═════ Records to use ═════

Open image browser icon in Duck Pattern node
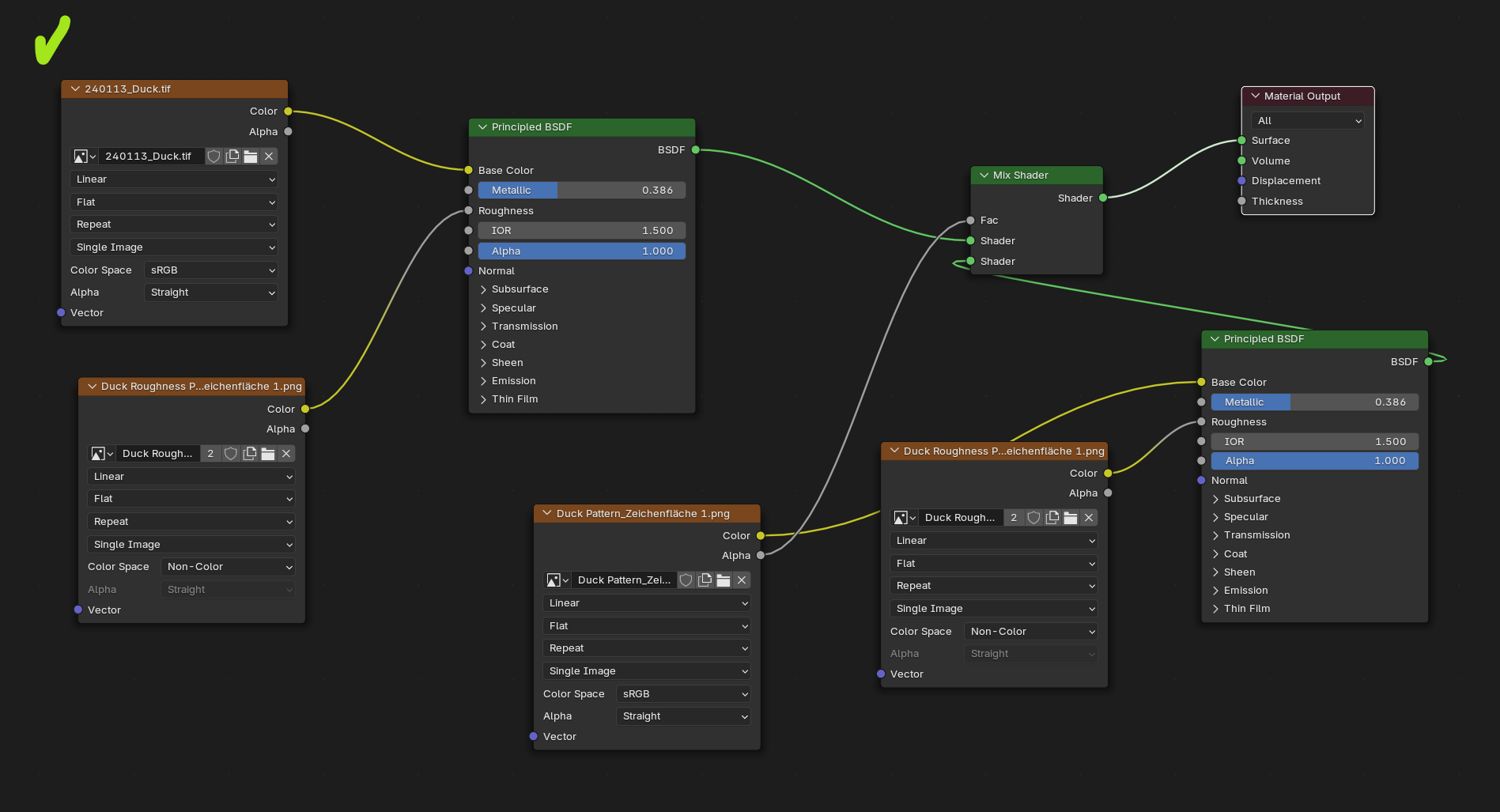1500x812 pixels. [x=557, y=580]
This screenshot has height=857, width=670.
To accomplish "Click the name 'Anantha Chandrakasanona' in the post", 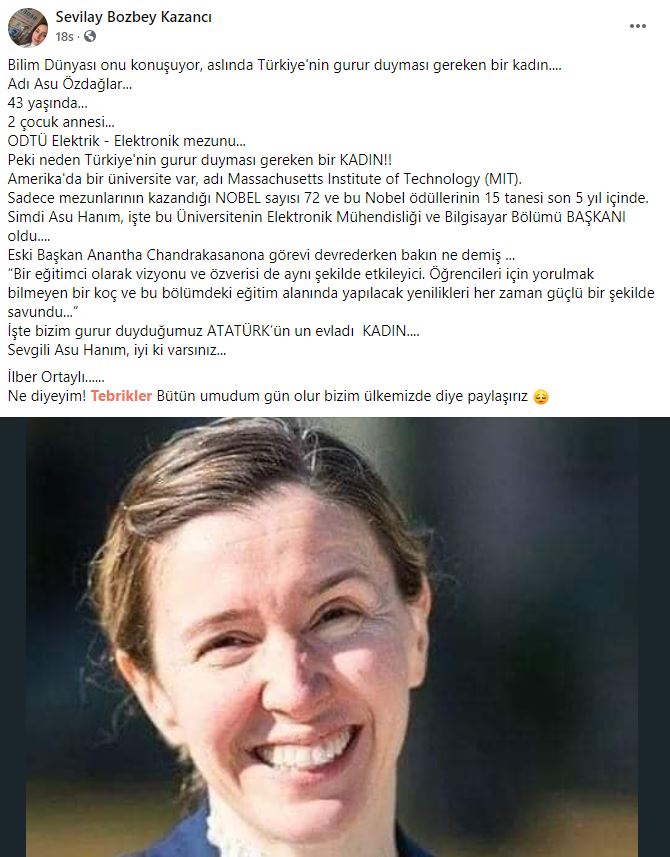I will pos(170,255).
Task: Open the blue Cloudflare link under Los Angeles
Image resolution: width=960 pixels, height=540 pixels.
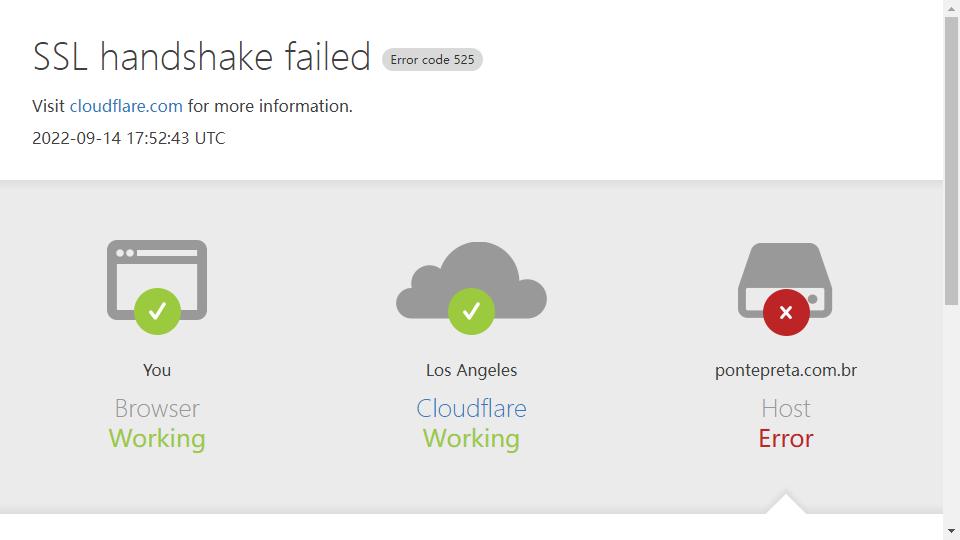Action: click(471, 408)

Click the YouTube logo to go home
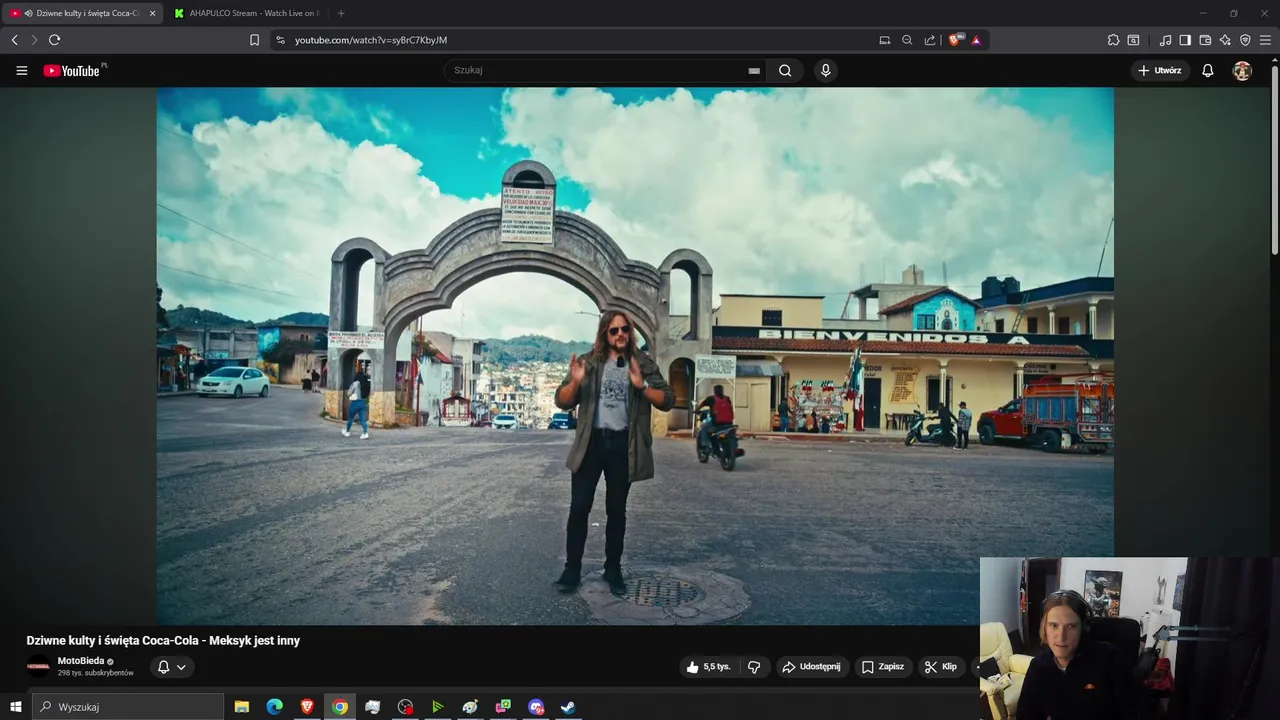pos(72,71)
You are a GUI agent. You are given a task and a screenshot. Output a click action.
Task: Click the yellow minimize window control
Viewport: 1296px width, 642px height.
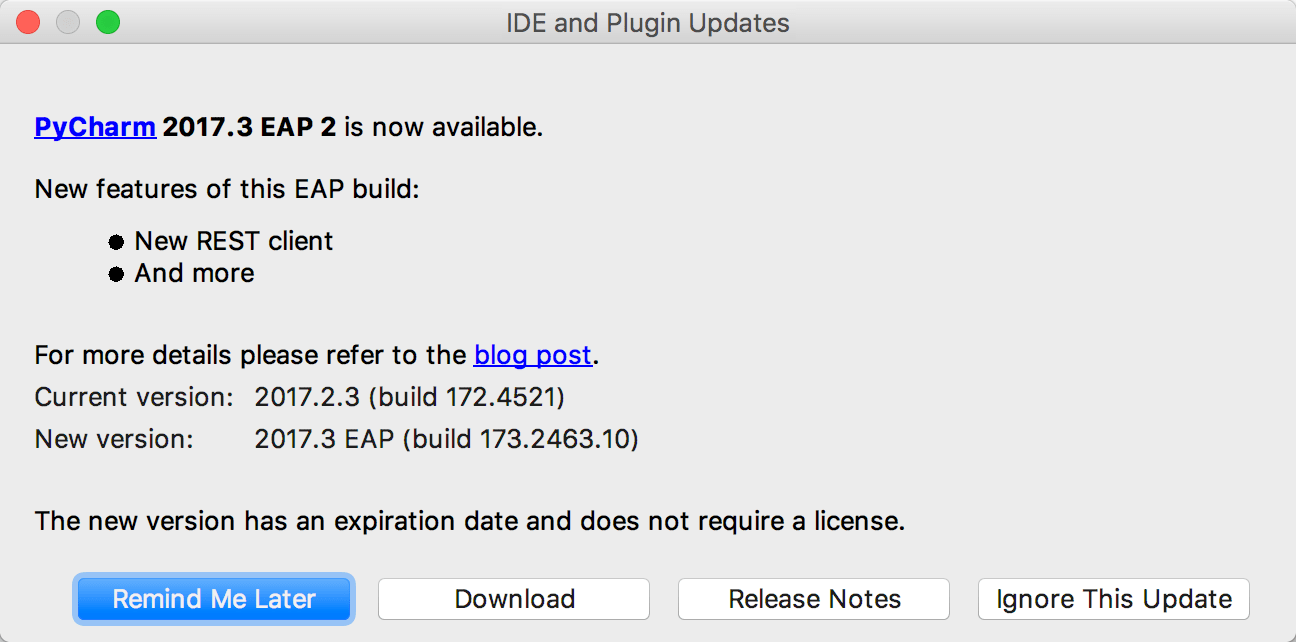[68, 21]
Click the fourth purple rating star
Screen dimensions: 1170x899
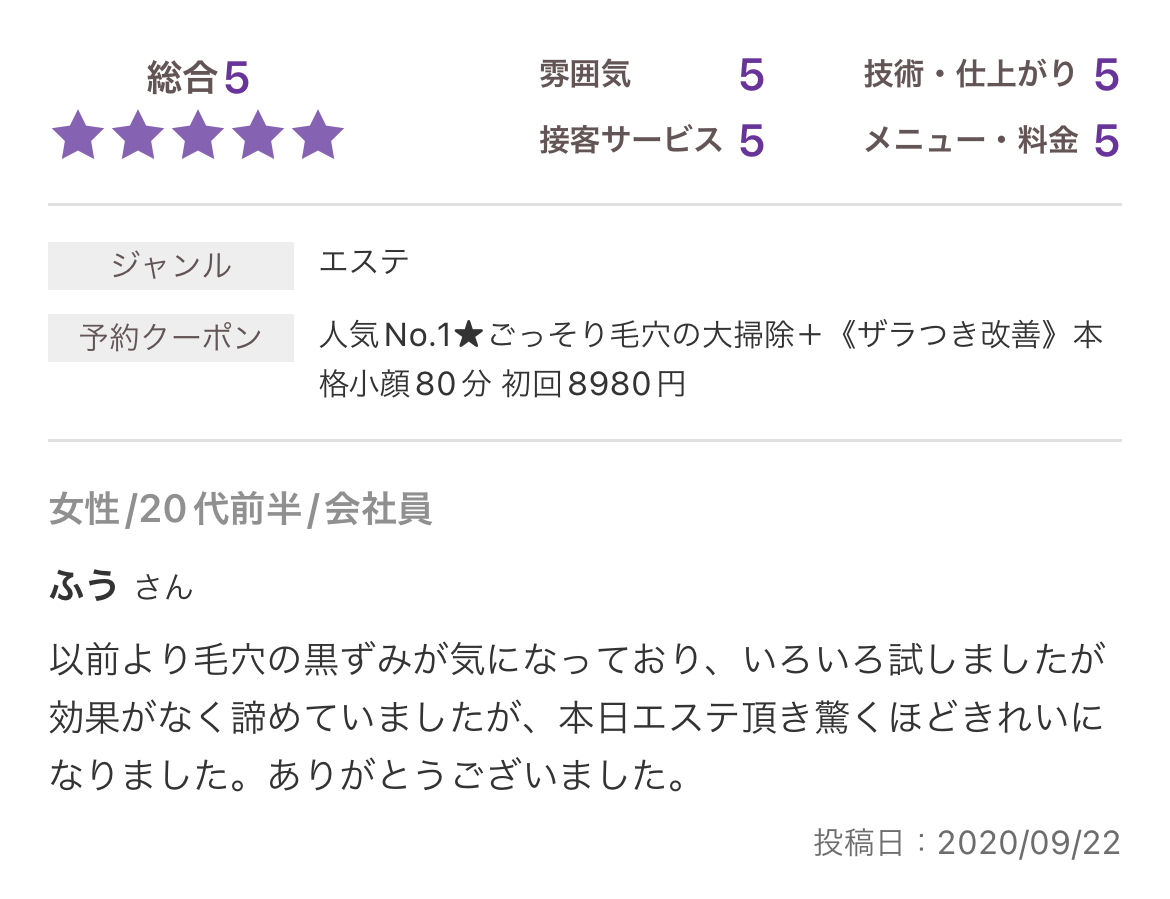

═════

* **Work task**:
Lines in the listing above that contain the word "screenshot" must be copied; leave out the rest.

* **Response to the exercise**:
This screenshot has height=857, width=670.
You are a GUI agent. You are given a task and a screenshot. Output a click action.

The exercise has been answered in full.